Essential Formulas and Theorems

A deep understanding of core statistical principles is crucial for modeling financial markets, pricing derivatives, and managing risk.

I. Core Probability Laws

These laws govern how probabilities are calculated and updated, forming the basis for statistical inference and decision-making under uncertainty.

Conditional Probability, Bayes' Theorem, and Law of Total Probability

Consider events $A_1, \dots, A_n$ which form a partition of the sample space (i.e., they are mutually exclusive and collectively exhaustive) and an event $B$ .

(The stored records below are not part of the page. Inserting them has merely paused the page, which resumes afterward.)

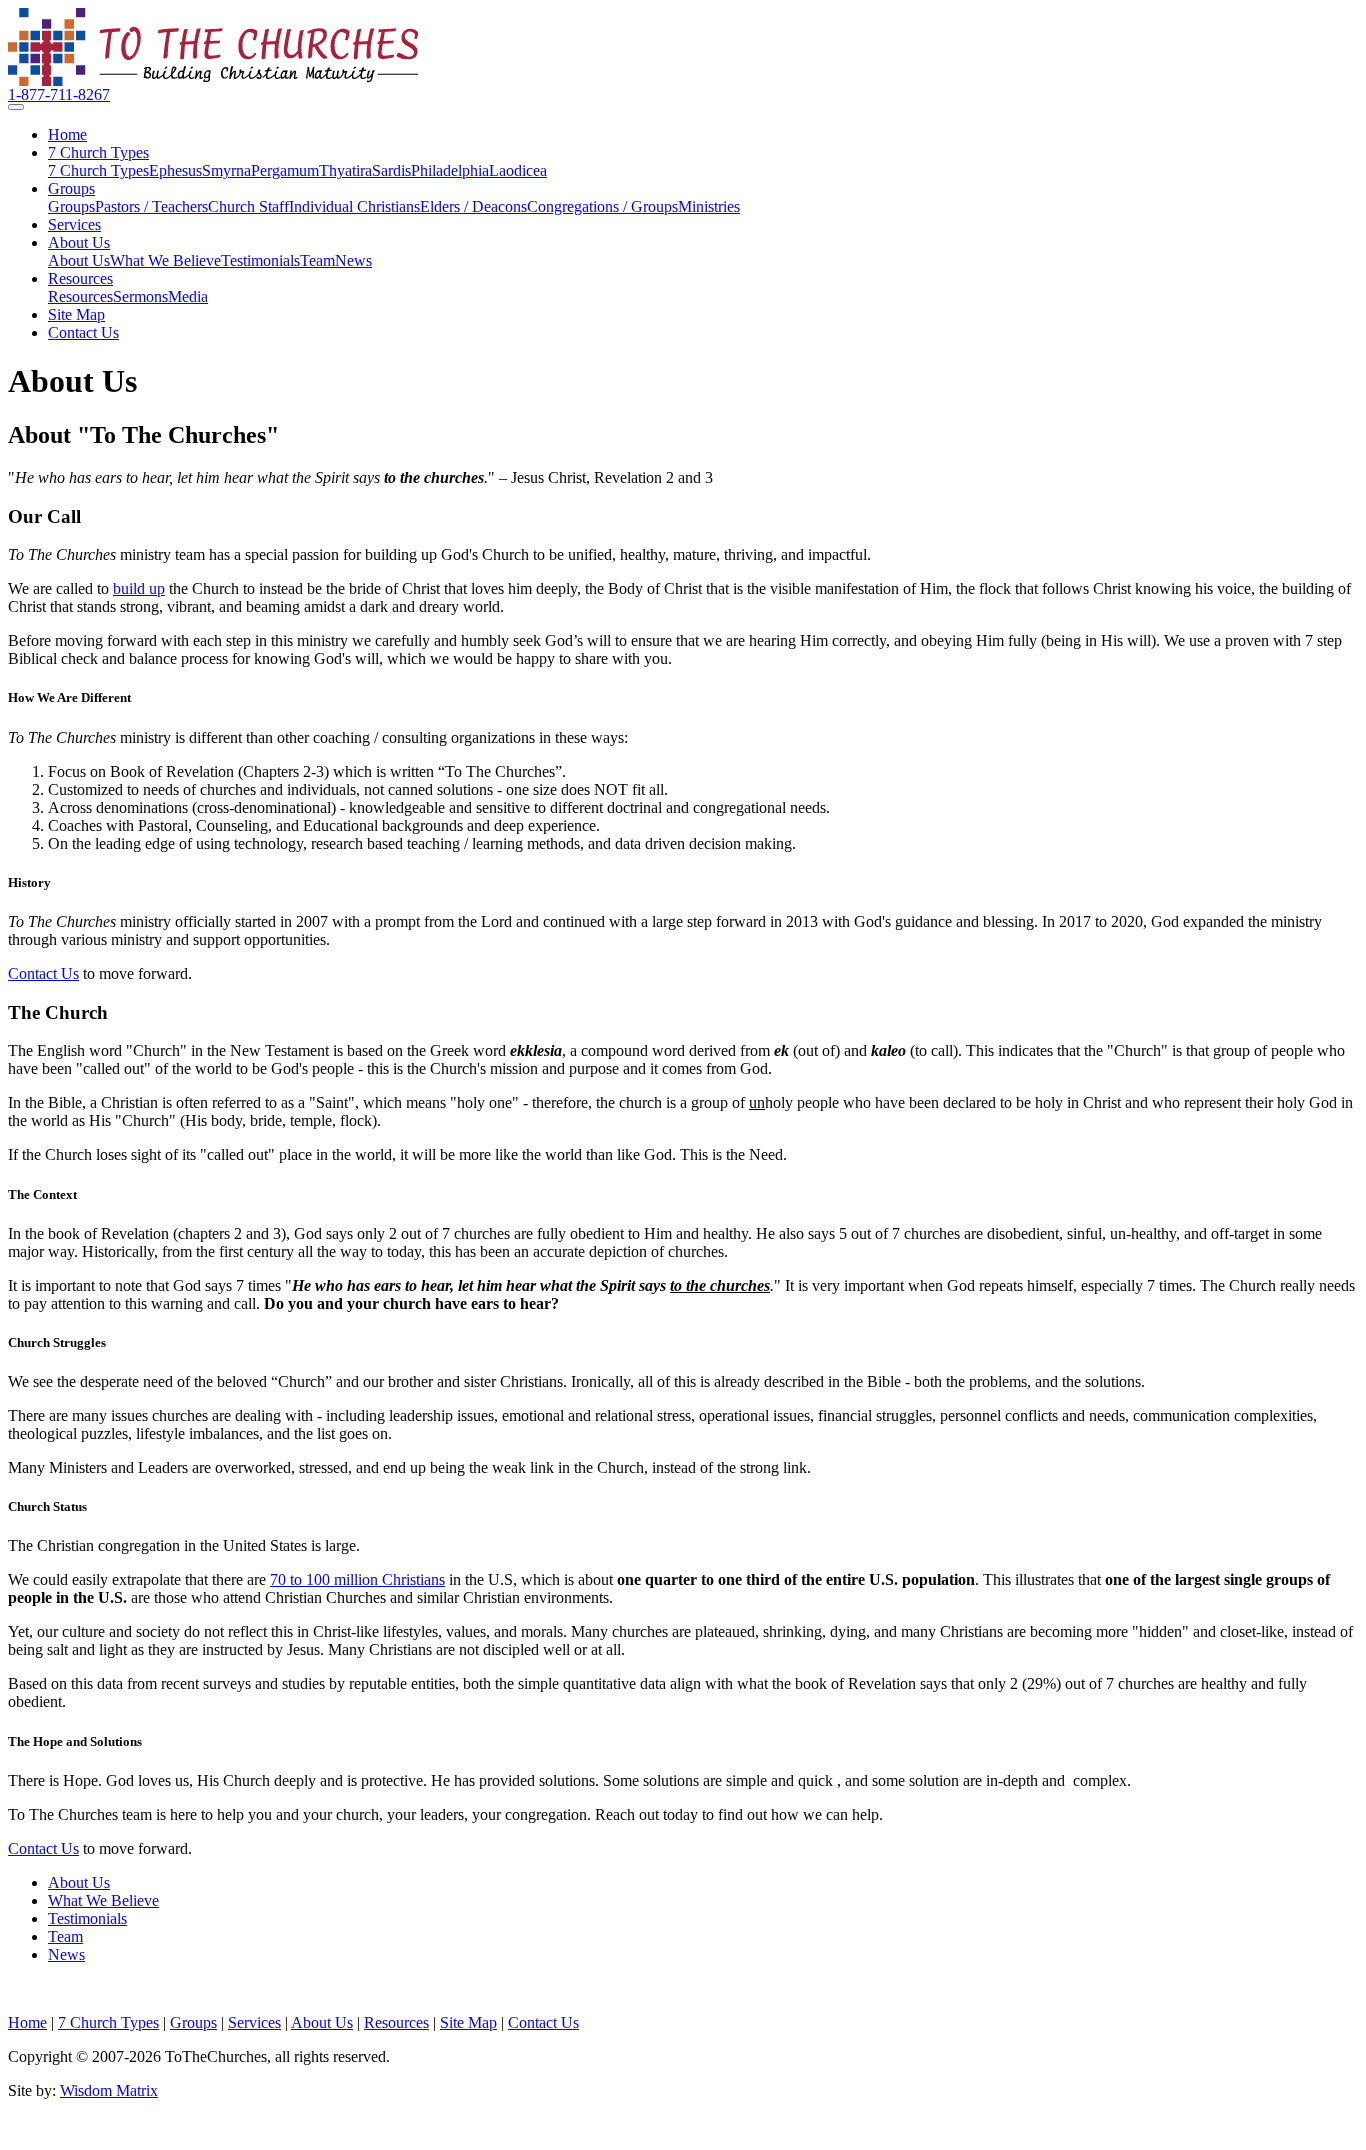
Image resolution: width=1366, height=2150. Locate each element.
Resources (80, 278)
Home (67, 134)
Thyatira (345, 170)
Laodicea (518, 170)
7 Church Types (98, 152)
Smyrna (226, 170)
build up (139, 588)
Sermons (140, 296)
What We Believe (165, 260)
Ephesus (175, 170)
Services (74, 224)
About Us (79, 242)
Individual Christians (354, 206)
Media (188, 296)
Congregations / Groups (602, 206)
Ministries (709, 206)
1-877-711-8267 (59, 94)
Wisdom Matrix (109, 2090)
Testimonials (260, 260)
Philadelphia (450, 170)
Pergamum (285, 170)
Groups (71, 188)
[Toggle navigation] (16, 107)
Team (317, 260)
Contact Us (83, 332)
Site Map (76, 314)
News (353, 260)
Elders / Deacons (473, 206)
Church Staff (248, 206)
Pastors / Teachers (151, 206)
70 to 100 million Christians (357, 1579)
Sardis (391, 170)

Concept	Formula	Description
Conditional Probability	$\mathbb{P}(A \mid B) = \frac{\mathbb{P}(A \cap B)}{\mathbb{P}(B)}$	The probability of event $A$ occurring given that event $B$ has already occurred.
Law of Total Probability	$\mathbb{P}(B) = \sum_{i=1}^n \mathbb{P}(B \cap A_i) = \sum_{i=1}^n \mathbb{P}(B \mid A_i)\mathbb{P}(A_i)$	Used to find the marginal probability of an event $B$ when the sample space is partitioned.
Bayes' Theorem	$\mathbb{P}(A_1 \mid B) = \frac{\mathbb{P}(B \mid A_1)\mathbb{P}(A_1)}{\mathbb{P}(B)}$	Relates the posterior probability $\mathbb{P}(A_1 \mid B)$ to the prior $\mathbb{P}(A_1)$ and the likelihood $\mathbb{P}(B \mid A_1)$ . Relevance: Crucial for updating beliefs as new data arrives.

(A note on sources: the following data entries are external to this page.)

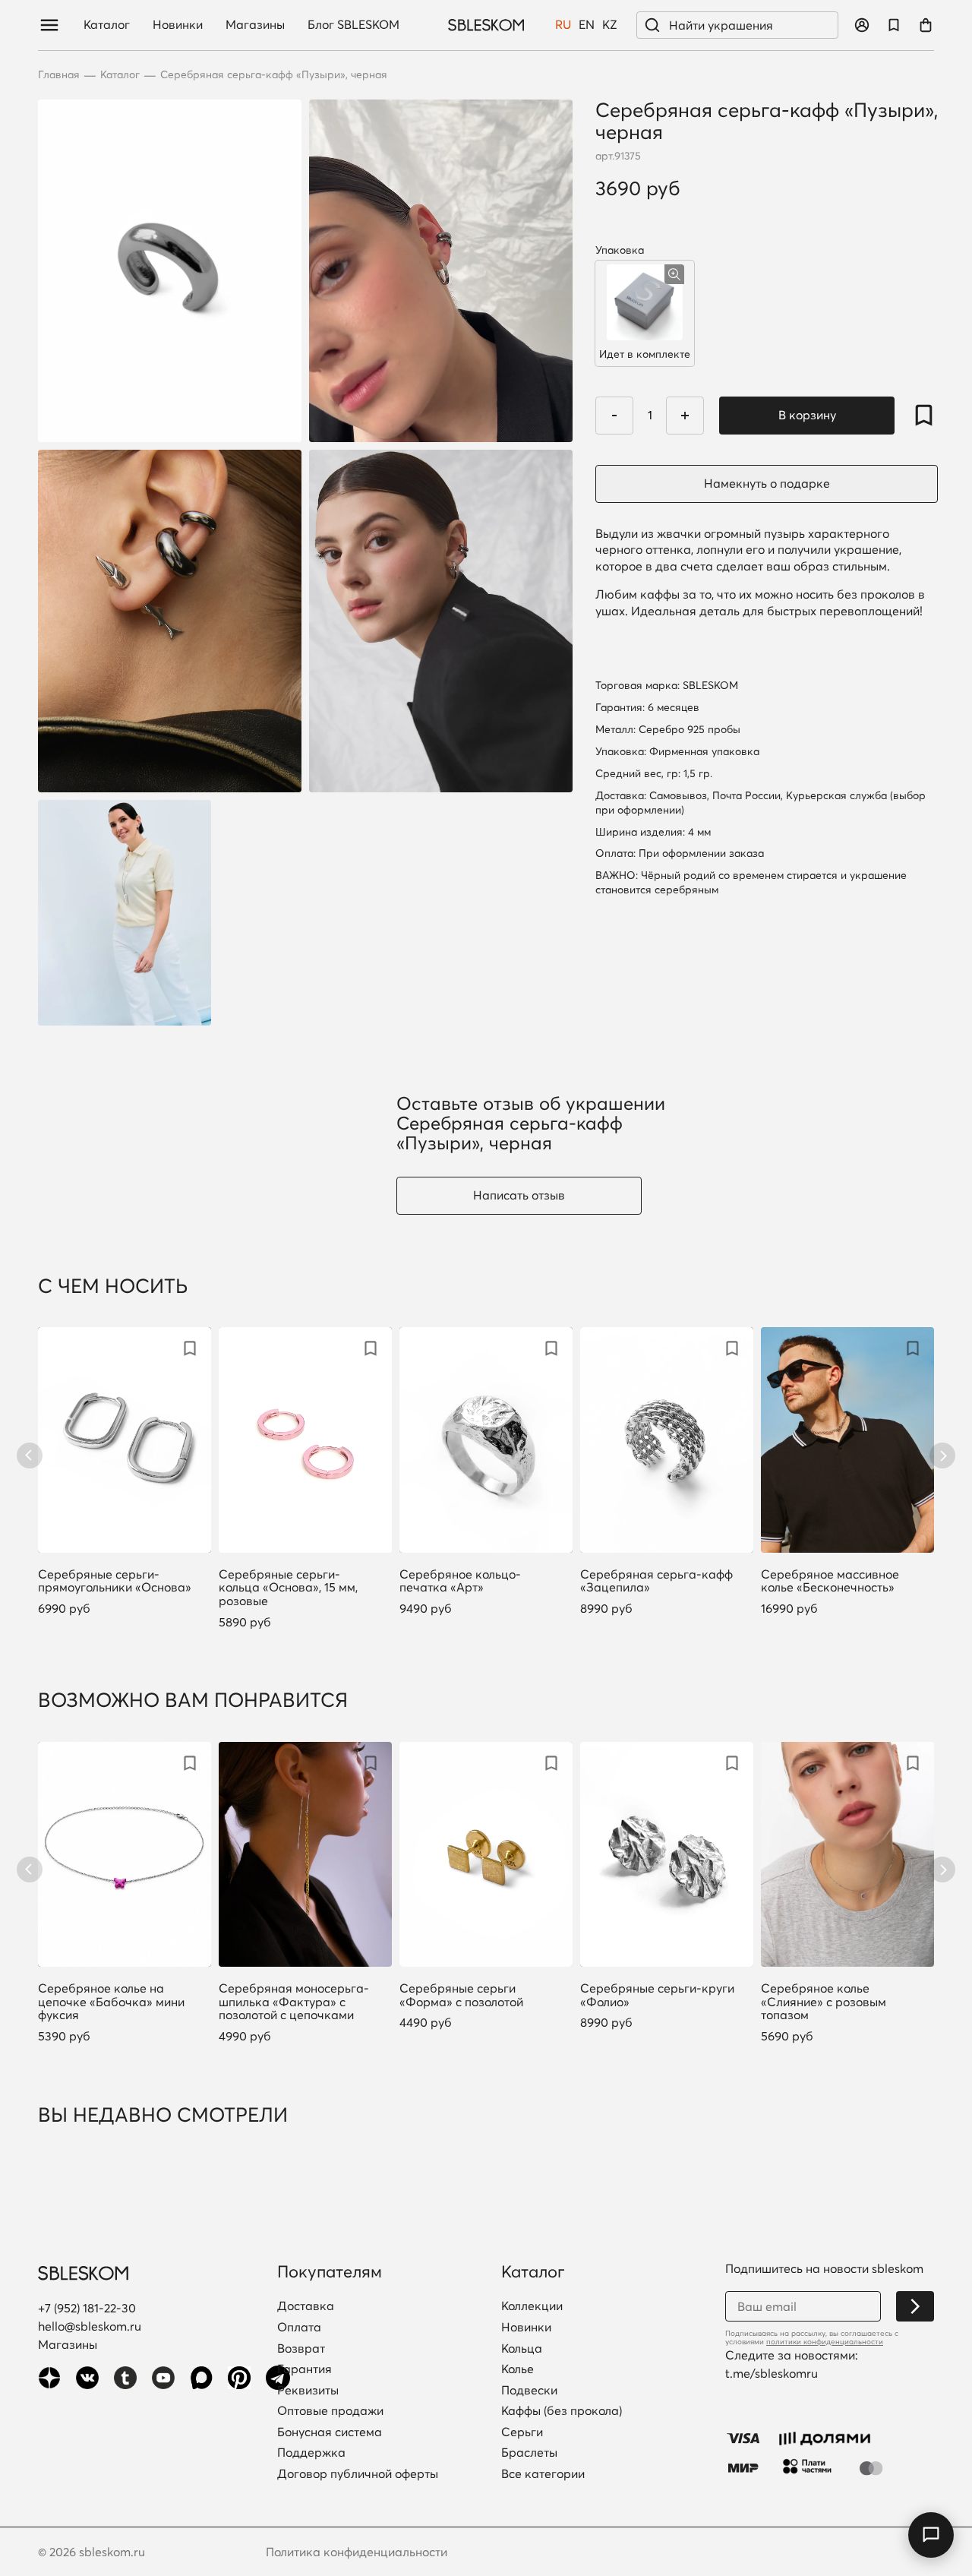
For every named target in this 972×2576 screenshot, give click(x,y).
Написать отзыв (519, 1195)
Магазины (255, 25)
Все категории (543, 2474)
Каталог (107, 25)
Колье (517, 2369)
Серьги (522, 2432)
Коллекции (532, 2306)
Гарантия (304, 2369)
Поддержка (311, 2453)
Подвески (529, 2390)
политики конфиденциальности (824, 2342)
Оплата (299, 2327)
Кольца (521, 2349)
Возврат (301, 2349)
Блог (353, 25)
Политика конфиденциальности (356, 2551)
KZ (609, 25)
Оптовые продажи (330, 2411)
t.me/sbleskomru (771, 2373)
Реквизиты (308, 2390)
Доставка (305, 2306)
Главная (59, 75)
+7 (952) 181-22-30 (87, 2307)
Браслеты (529, 2453)
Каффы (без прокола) (561, 2411)
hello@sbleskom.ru (89, 2326)
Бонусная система (329, 2432)
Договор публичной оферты (357, 2474)
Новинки (178, 25)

II. Moments and Relationships

Moments describe the shape and location of a probability distribution. Understanding their properties is key to manipulating random variables in models.

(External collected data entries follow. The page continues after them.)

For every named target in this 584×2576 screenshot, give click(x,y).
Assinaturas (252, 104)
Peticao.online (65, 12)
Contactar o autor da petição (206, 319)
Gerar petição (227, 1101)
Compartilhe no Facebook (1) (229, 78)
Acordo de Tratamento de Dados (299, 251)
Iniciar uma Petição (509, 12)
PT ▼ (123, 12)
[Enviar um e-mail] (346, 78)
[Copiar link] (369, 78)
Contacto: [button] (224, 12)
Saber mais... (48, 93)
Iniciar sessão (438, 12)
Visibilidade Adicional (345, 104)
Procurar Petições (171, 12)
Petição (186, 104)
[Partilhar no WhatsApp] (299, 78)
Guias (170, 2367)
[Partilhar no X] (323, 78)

Law of the Unconscious Statistician (LOTUS)

The expected value of a function of a random variable $g(X)$ can be calculated without first finding the distribution of $Y=g(X)$ .

\mathbb{E}[g(X)] \stackrel{\text{continuous } X}{=} \int_{\mathbb{R}} g(x) f_X(x) dx \stackrel{\text{discrete } X}{=} \sum_{k \in \text{Supp}(X)} g(k) \mathbb{P}(X = k)

Law of Total Expectation and Variance

These laws are essential for models where one random variable depends on another (e.g., a two-stage process or a mixture model).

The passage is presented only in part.